The answer is simple: There’s no such thing as too many tools. Most guys are tool junkies almost by definition. This has been true since long before President Lyndon Johnson signed the first official Father’s Day Proclamation in 1966. But those dads wishing to avoid the well-meaning but pointless traditions of ugly neckties or argyle socks need to do a little planning.

One of the best ways to ensure a celebratory Father’s Day at your house is to make a big deal out of Mother’s Day. But if you forgot that all-important holiday last May, it’s too late now. It’s never too late, however, for flowers or dinner out.

The next thing you need to do is figure out just what tools you’d like as presents, as well as how those things will fit the budgets of family members large and small. You’ll also have to hold off on the temptation of just buying them for yourself.

Carry the subterfuge further by inviting your wife out for some shopping. On a trip to Sears to look at refrigerators, for example, it’s only a short detour into the tool department. Or maybe she’d like to look at the garden-seed display in the local hardware store.

However you get there, it’s easy to suggest a quick stroll through the tool aisle. You know…not to be pushy, but just in case a few Father’s Day suggestions would be helpful.

This is where your advance scouting will pay off. Younger kids, for example, usually can’t afford big-bucks presents, but you can show Mom some inexpensive things that would let younger ones do something meaningful.

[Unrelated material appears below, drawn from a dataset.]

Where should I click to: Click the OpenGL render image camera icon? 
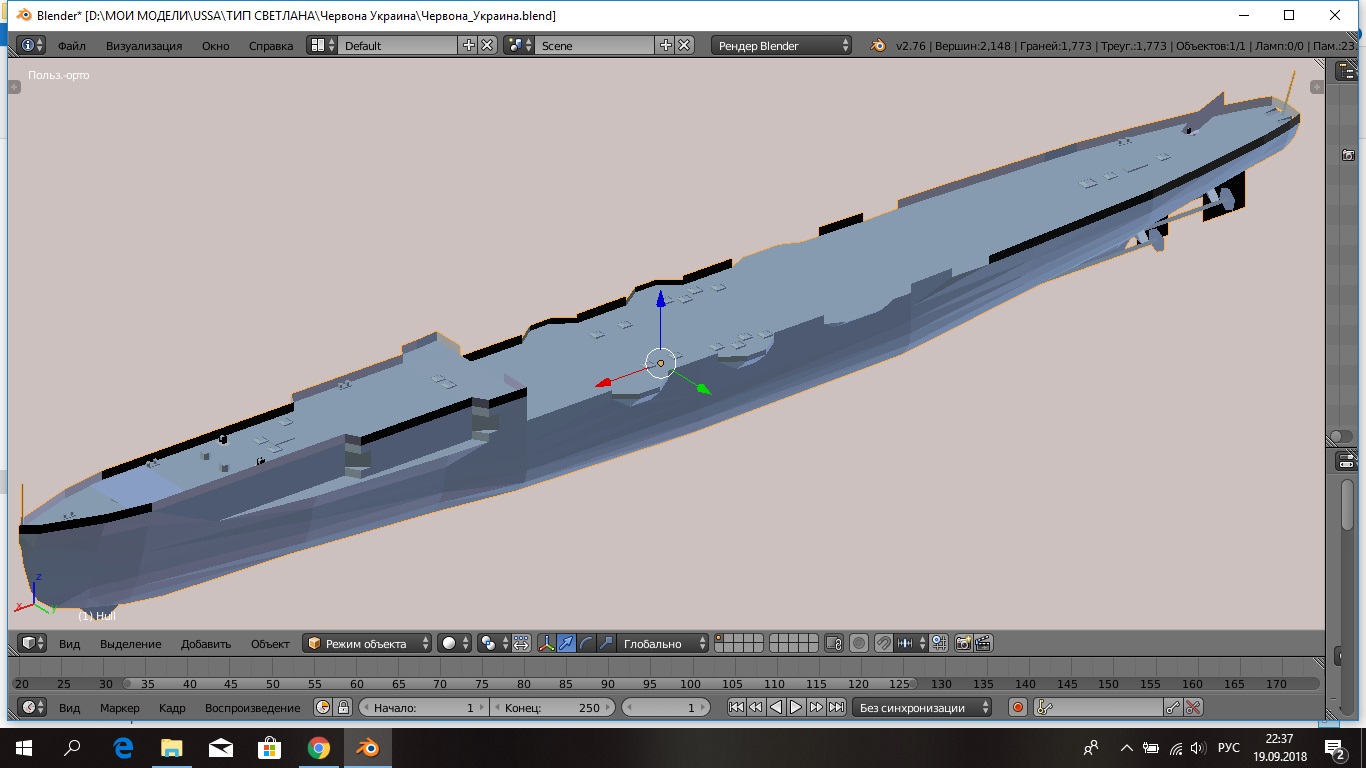[x=963, y=643]
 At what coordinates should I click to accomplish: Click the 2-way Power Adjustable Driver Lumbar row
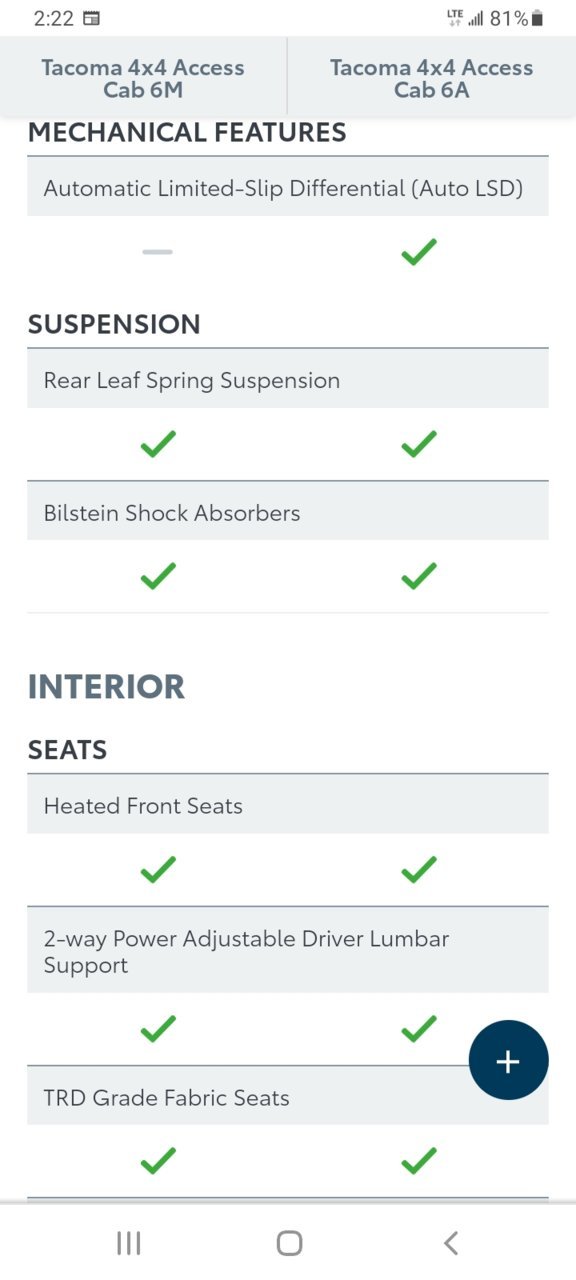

An 83¿¿ roll of black vinyl tape is a shop staple that won’t bust baby budgets, or maybe a handful of disposable paintbrushes that can be had for about a buck.

Last year there were two things I had spotted long beforehand-a 4-pound engineer’s hammer and a new staple gun-that I was able to point out on just such a trip with my wife. They were comparatively inexpensive, did indeed show up over dinner on the third Sunday in June, and allowed their presenters to feel they’d truly made Dad happy.

That kind of family participation is the point. I’m not really suggesting you scheme and dream just to get better presents for yourself. I am suggesting that you let your family in on just what it is you might like. Give them some reasonable choices, and give them a chance.